Ellsworth also asserted the trial shouldn’t have been decided by a jury in the first place because Google exercised its consent to that process and demanded the case be decided by a judge instead, as had the trial by Apple.
Epic, the maker of the popular Fortnite video game, filed separate antitrust cases against Apple and Google on the same day in August 2020 and culminated in dramatically different outcomes. Unlike the jury in Google’s trial in San Francisco, U.S. District Judge Yvonne Gonzalez-Rogers largely sided with Apple in a 185-page decision that defined the Play Store and Apple’s iPhone app store as part of a broader competitive market.
Ellsworth told the appeals court that U.S. District Judge James Donato improperly allowed Epic to turn the Google trial into a “do-over” that excluded the Apple app store as a rival in the market definition that led to the jury’s verdict in its case.
“You can’t just lose an issue that was fully litigated the first time (in the Apple case) and then pretend it didn’t happen,” Ellsworth said.

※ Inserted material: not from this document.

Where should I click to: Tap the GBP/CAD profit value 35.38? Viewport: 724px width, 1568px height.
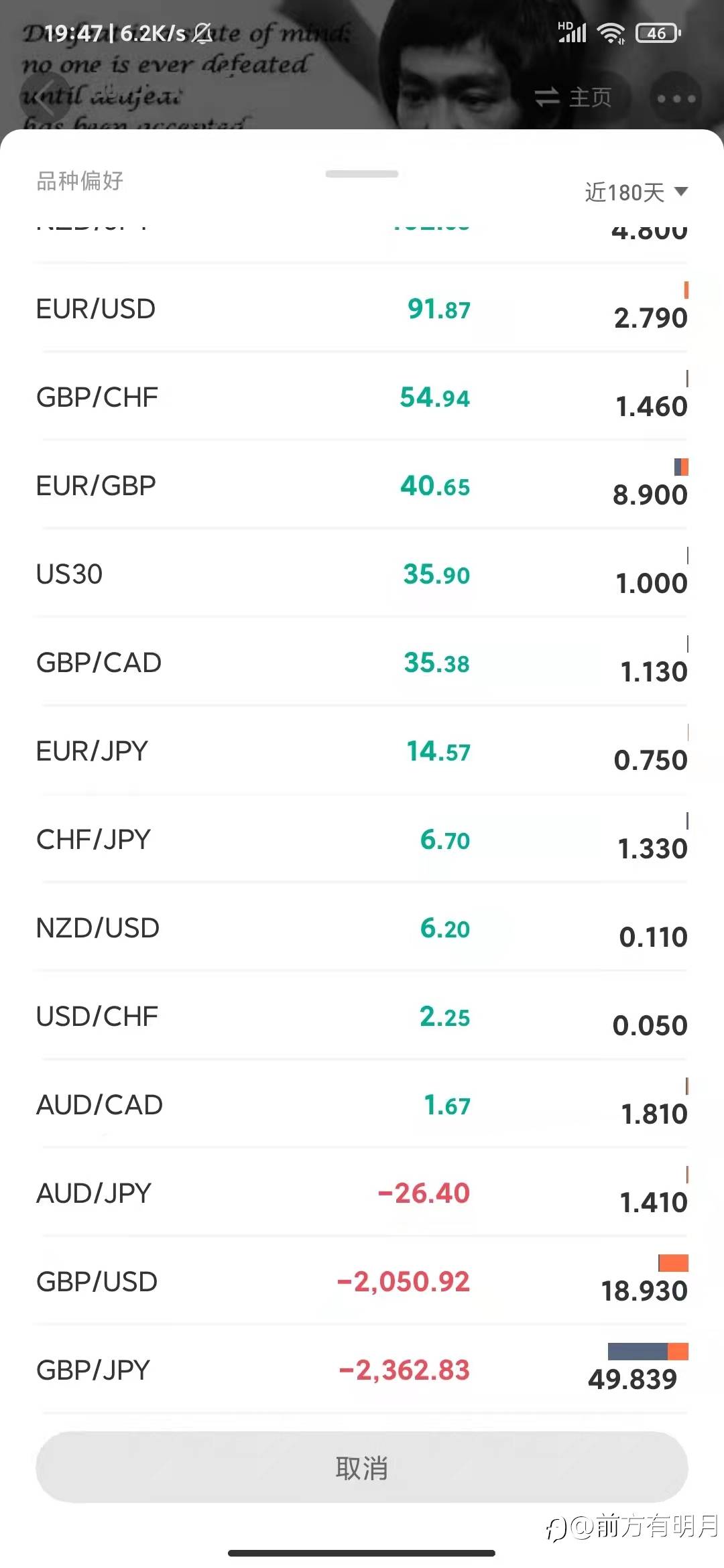[436, 663]
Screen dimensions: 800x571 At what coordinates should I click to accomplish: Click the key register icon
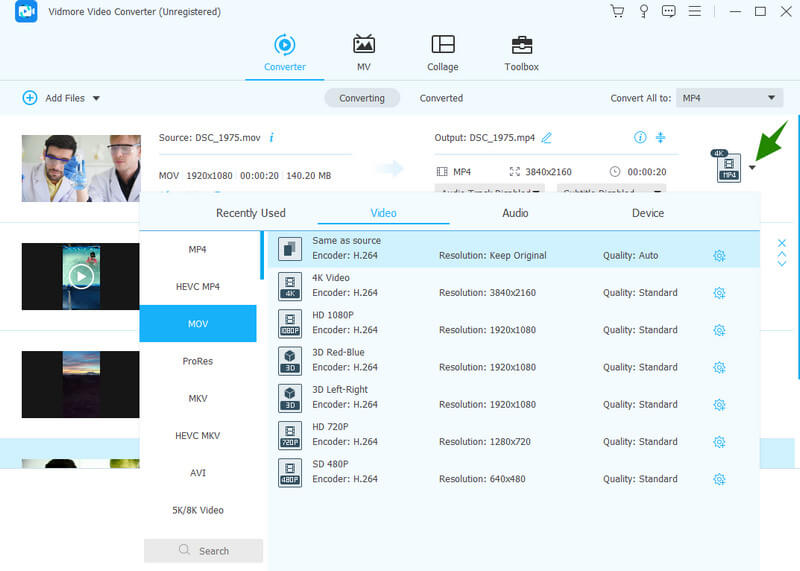[643, 12]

She said the competition that Google and Apple engage in while making the two operating systems that power virtually all of the world’s smartphones “sufficiently disciplines” their actions in the app market.
But the appeals judges indicated they believed the market definitions could differ in the separate app store cases because Apple bundles all its software and the iPhone together — creating what has become known as a “walled garden” — while Google licenses the Android software that includes its Play Store to a wide variety of smartphone makers.

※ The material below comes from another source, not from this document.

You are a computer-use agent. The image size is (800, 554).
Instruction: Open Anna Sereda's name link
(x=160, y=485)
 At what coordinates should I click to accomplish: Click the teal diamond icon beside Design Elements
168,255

“There are clearly some factual differences between the Android world and Apple world,” Judge Danielle J. Forrest told Ellsworth.
Judge Gabriel Sanchez also sounded skeptical about Google’s claims about being lumped with an improper market definition in its trial.
“Even if Google vigorously competes with Apple (in smartphone operating systems), that doesn’t mean it can’t create a different ecosystem where it’s a monopolist,” Sanchez interjected during Ellsworth’s presentation.
Epic attorney Gary Bornstein painted Google’s arguments as a desperate and unfounded effort to preserve the system that boosts Google’s profits with price-gouging commissions ranging from 15% to 30% on in-app purchases flowing from software downloaded through the Play Store.
The penalties that Donato imposed in October and subsequently postponed while Google pursues its appeal would impose a series of sweeping changes that include making the Play Store’s entire library of 2 million apps available to potential competitors — a move expected to result in lower commission rates.
The appeals court hasn’t set a timeline for issuing a ruling in the Play Store case, but it typically takes several months before a decision is reached.
In Monday’s two-hour hearing, Bornstein contended that Google never tried to define the Android app market during the trial the way it presented it during its appeal and reminded the three-judge panel that the bar should be set high before reversing a jury’s verdict and the ensuing punishment ordered by a lower court judge.
“The benefit of the doubt does not go to the wrongdoer,” Bornstein said.
The judges seemed more troubled by Donato’s decision to stick with a jury trial after the case changed shortly before the Epic trial when Google settled lawsuits brought by attorneys general across the U.S. and another prominent app developer, Match Group. An agreement for a jury trial had been reached when the attorneys general and Match cases were going to be combined with Epic’s, but Google wanted to revert to having a judge decide the outcome after settling some of the claims, only to be rebuffed by Donato.